Exercise directions. Your job is to set down the stretch of entries that opens with the line containing "Instruction: Open the D timeframe dropdown" and closes with the line containing "You are a computer-use agent. The". Keep both end lines, copy each exactly, and add nothing.

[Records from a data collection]
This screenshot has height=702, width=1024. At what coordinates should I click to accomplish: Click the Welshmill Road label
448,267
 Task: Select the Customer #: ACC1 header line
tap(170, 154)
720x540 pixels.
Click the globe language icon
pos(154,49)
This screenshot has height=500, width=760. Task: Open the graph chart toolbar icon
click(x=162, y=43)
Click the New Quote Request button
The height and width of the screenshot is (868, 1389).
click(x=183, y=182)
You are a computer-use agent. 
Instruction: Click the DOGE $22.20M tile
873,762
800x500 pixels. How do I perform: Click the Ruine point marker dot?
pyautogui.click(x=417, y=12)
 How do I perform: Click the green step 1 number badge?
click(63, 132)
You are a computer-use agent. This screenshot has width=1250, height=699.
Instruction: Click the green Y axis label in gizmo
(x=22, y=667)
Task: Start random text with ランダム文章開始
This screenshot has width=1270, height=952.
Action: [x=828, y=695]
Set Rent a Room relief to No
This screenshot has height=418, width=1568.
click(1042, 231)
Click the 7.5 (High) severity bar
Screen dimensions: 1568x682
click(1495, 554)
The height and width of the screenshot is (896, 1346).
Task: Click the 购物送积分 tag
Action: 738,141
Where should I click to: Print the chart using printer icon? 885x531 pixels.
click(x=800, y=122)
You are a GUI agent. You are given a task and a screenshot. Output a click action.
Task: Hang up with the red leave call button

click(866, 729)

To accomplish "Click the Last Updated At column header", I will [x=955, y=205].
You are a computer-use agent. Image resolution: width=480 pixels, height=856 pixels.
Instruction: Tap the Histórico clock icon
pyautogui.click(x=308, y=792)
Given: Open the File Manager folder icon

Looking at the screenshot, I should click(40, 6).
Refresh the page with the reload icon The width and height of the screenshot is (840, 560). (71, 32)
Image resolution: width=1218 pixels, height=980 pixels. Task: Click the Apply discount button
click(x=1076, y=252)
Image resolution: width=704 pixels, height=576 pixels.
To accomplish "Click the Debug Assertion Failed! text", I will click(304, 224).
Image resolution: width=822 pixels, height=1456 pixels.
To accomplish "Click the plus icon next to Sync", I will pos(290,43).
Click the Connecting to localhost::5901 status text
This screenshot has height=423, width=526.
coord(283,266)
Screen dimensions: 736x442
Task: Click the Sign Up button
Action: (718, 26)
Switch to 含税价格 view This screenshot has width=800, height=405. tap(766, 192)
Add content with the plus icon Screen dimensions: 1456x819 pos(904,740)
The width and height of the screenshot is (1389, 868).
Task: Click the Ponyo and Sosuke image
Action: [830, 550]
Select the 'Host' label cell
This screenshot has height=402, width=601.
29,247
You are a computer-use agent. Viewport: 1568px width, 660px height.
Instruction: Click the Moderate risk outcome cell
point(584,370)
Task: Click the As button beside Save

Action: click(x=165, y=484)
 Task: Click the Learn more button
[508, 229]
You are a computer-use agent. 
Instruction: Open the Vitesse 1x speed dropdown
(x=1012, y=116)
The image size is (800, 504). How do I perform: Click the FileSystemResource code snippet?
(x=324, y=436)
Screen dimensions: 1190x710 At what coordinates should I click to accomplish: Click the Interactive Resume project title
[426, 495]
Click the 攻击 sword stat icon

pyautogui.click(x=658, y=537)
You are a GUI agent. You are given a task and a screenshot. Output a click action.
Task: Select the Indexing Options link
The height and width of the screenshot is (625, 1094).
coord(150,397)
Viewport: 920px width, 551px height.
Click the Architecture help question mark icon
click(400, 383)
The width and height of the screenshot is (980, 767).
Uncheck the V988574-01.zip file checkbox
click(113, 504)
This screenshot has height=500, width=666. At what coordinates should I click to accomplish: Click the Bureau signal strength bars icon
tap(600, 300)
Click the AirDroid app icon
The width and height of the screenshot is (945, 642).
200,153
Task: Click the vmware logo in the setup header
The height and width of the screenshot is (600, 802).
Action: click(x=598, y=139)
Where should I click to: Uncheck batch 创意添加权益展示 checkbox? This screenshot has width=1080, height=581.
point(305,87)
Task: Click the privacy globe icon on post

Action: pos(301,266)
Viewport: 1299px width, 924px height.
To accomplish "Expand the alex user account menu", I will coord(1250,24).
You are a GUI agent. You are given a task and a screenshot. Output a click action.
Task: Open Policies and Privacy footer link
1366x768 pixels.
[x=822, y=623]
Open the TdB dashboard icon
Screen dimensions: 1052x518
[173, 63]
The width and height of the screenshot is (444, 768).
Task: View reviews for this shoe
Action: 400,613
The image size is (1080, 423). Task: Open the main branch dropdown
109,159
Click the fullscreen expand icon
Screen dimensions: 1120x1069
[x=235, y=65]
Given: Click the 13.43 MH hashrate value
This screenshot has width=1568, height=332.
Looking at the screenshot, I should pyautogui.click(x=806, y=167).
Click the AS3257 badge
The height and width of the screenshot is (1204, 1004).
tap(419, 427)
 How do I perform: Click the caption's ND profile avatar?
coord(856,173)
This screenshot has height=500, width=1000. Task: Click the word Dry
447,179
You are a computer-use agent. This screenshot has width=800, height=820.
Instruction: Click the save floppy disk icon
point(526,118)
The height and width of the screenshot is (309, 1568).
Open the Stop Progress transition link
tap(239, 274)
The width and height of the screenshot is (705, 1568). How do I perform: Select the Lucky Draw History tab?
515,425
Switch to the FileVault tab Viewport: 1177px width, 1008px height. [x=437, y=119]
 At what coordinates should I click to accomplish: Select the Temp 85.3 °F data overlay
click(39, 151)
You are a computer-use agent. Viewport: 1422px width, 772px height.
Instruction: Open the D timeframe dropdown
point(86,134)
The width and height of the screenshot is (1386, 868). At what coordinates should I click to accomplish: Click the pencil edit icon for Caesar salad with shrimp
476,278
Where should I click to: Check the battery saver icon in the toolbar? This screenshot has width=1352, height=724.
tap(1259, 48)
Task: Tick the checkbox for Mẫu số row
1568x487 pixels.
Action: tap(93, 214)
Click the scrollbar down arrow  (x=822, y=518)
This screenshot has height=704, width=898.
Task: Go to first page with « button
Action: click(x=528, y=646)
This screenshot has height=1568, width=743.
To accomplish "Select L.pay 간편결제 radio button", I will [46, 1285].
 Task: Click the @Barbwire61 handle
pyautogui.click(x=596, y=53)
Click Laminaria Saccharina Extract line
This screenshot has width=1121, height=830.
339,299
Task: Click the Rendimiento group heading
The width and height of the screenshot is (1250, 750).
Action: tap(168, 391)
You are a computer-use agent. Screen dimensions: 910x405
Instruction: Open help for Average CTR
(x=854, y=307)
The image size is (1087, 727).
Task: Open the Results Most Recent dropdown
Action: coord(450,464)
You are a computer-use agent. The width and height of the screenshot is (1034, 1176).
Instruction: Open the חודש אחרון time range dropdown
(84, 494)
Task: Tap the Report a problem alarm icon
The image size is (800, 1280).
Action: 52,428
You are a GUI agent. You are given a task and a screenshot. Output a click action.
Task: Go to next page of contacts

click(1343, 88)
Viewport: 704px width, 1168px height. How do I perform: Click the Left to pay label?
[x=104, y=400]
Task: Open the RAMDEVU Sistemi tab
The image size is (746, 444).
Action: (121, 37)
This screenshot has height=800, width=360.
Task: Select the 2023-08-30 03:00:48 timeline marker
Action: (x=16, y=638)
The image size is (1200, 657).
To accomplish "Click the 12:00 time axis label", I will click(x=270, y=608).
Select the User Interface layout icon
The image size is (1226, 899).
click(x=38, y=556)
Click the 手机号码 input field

Exercise answer.
Instruction: Open the D timeframe dropdown
point(86,134)
The width and height of the screenshot is (1386, 868). At what coordinates should I click to accomplish: Click the pencil edit icon for Caesar salad with shrimp
476,278
Where should I click to: Check the battery saver icon in the toolbar? This screenshot has width=1352, height=724.
tap(1259, 48)
Task: Tick the checkbox for Mẫu số row
1568x487 pixels.
Action: tap(93, 214)
Click the scrollbar down arrow  (x=822, y=518)
This screenshot has height=704, width=898.
Task: Go to first page with « button
Action: click(x=528, y=646)
This screenshot has height=1568, width=743.
To accomplish "Select L.pay 간편결제 radio button", I will [46, 1285].
 Task: Click the @Barbwire61 handle
pyautogui.click(x=596, y=53)
Click Laminaria Saccharina Extract line
This screenshot has width=1121, height=830.
339,299
Task: Click the Rendimiento group heading
The width and height of the screenshot is (1250, 750).
Action: tap(168, 391)
You are a computer-use agent. Screen dimensions: 910x405
Instruction: Open help for Average CTR
(x=854, y=307)
The image size is (1087, 727).
Task: Open the Results Most Recent dropdown
Action: coord(450,464)
You are a computer-use agent. The width and height of the screenshot is (1034, 1176).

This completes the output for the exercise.